:: TEXT PROVIDED

We have many platitudes to disguise the fact that this country was seized from the original owners at gun point. Instead of invasion we speak of settlement, taming the bush, development, expansion and even bringing civilisation to the natives. But there were too many massacres, too many frontier wars, frequent distribution of smallpox infected blankets, regular poisoning of waterholes and other atrocities. Aboriginal women were taken as were Aboriginal children whenever it suited the white pastoralists and farmers. There have never been treaties signed, never has just reparation been provided. Non-Indigenous interests have continued to prevail. This country was founded on dispossession and invasion – the right to control this land is maintained not on just terms as treaty partners but upon the right of conquest. Are these the foundations of Australian values which the Prime Minister wants us to celebrate as citizens?

Since the Second World War Australian troops have sided with colonial masters in Malaysia, Vietnam and Indonesia. We invaded Korea with the Americans, have gone all the way with LBJ and every other US president who asked us to join in wars in Vietnam, Afghanistan and the Middle East. Even today we supply, from Pine Gap, North West Cape and Geraldton spy bases, vital information to the US to allow them to more accurately target drone strikes in Yemen, Syria, Iraq, Pakistan and wherever. What values are implicit in this history? Could it be a combination of loyalty to declining powers, siding with the schoolyard bully and indifference to the plight of the vulnerable.

In recent years, we sided with Indonesia in their invasion of East Timor in return for an inordinate share of Timor Sea Oil. We continue to support the Indonesian occupation of West Papua to get some counter terrorist cooperation from the Indonesian military. Since 1961, the Indonesian military have killed somewhere between 200,000 and 300,000 West Papuans. People have been shot for raising the West Papuan independence flag, the Morning Star, or holding protest meetings. How would we describe this Australian value? Connivance, desertion of the powerless or short-sightedness, seem likely candidates?

::::

§ ACTIVITY
Retype the stretch from "Since the Second" through "of the vulnerable." in the passage on Australian values, exactly as it appears there.

:: SOURCE INFORMATION

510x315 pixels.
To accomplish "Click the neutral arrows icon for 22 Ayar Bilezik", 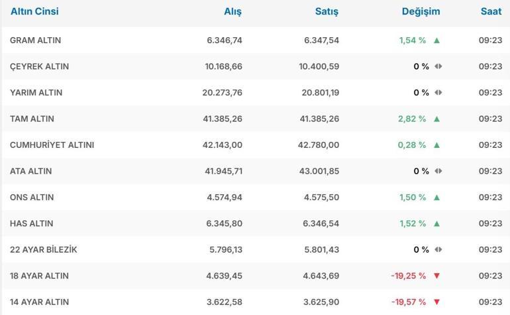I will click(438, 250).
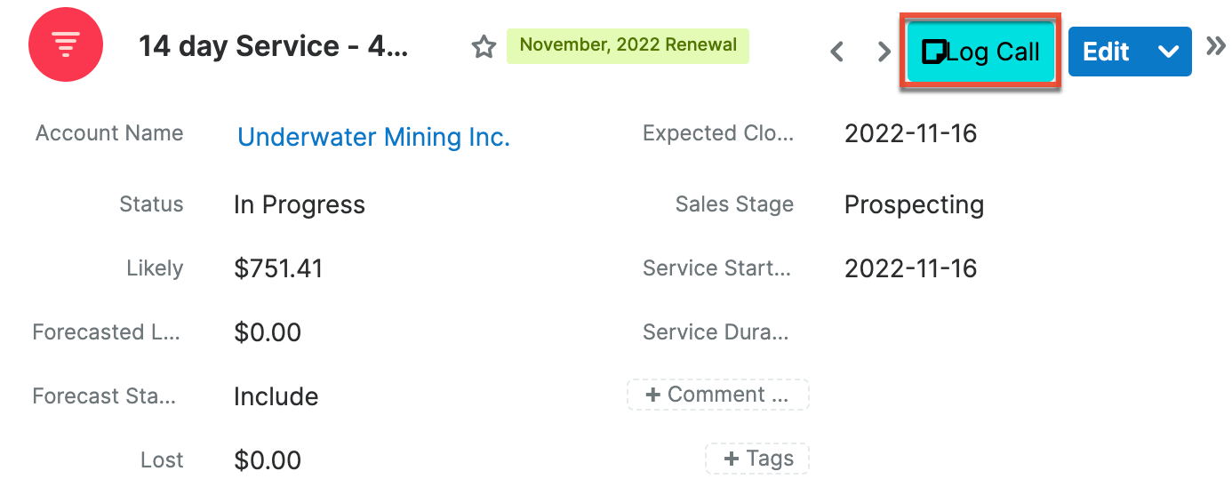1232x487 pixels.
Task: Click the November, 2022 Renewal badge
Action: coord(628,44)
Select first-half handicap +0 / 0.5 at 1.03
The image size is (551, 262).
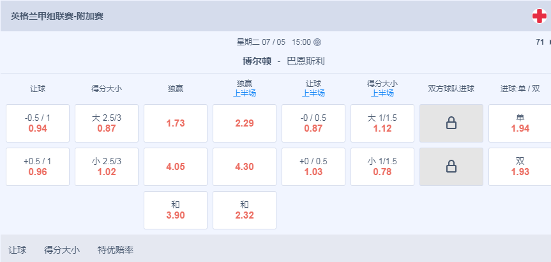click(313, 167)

::::
:: SOURCE INFORMATION

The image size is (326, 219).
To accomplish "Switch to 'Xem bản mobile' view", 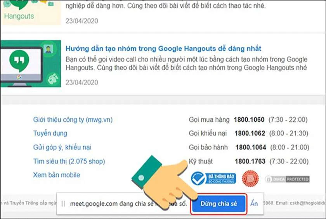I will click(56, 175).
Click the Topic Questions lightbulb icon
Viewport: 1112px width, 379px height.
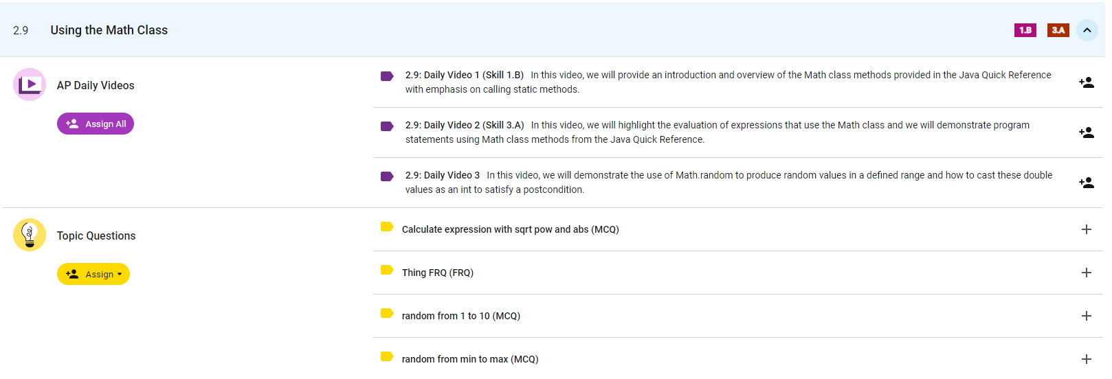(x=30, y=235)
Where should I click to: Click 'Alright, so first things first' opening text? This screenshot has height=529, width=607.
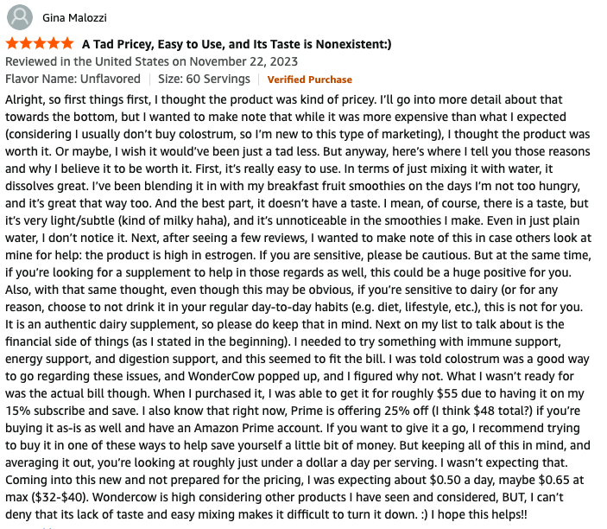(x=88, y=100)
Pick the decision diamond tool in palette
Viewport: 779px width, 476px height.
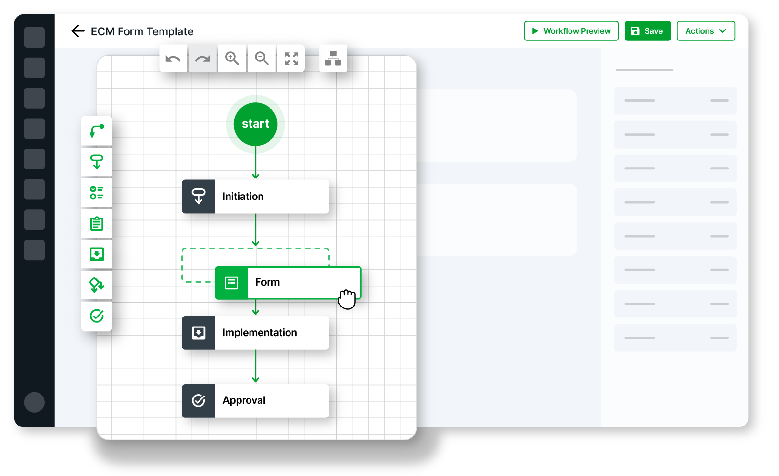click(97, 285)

::::

§ OUTPUT FOR THIS EXERCISE
Since the Second World War Australian troops have sided with colonial masters in Malaysia, Vietnam and Indonesia. We invaded Korea with the Americans, have gone all the way with LBJ and every other US president who asked us to join in wars in Vietnam, Afghanistan and the Middle East. Even today we supply, from Pine Gap, North West Cape and Geraldton spy bases, vital information to the US to allow them to more accurately target drone strikes in Yemen, Syria, Iraq, Pakistan and wherever. What values are implicit in this history? Could it be a combination of loyalty to declining powers, siding with the schoolyard bully and indifference to the plight of the vulnerable.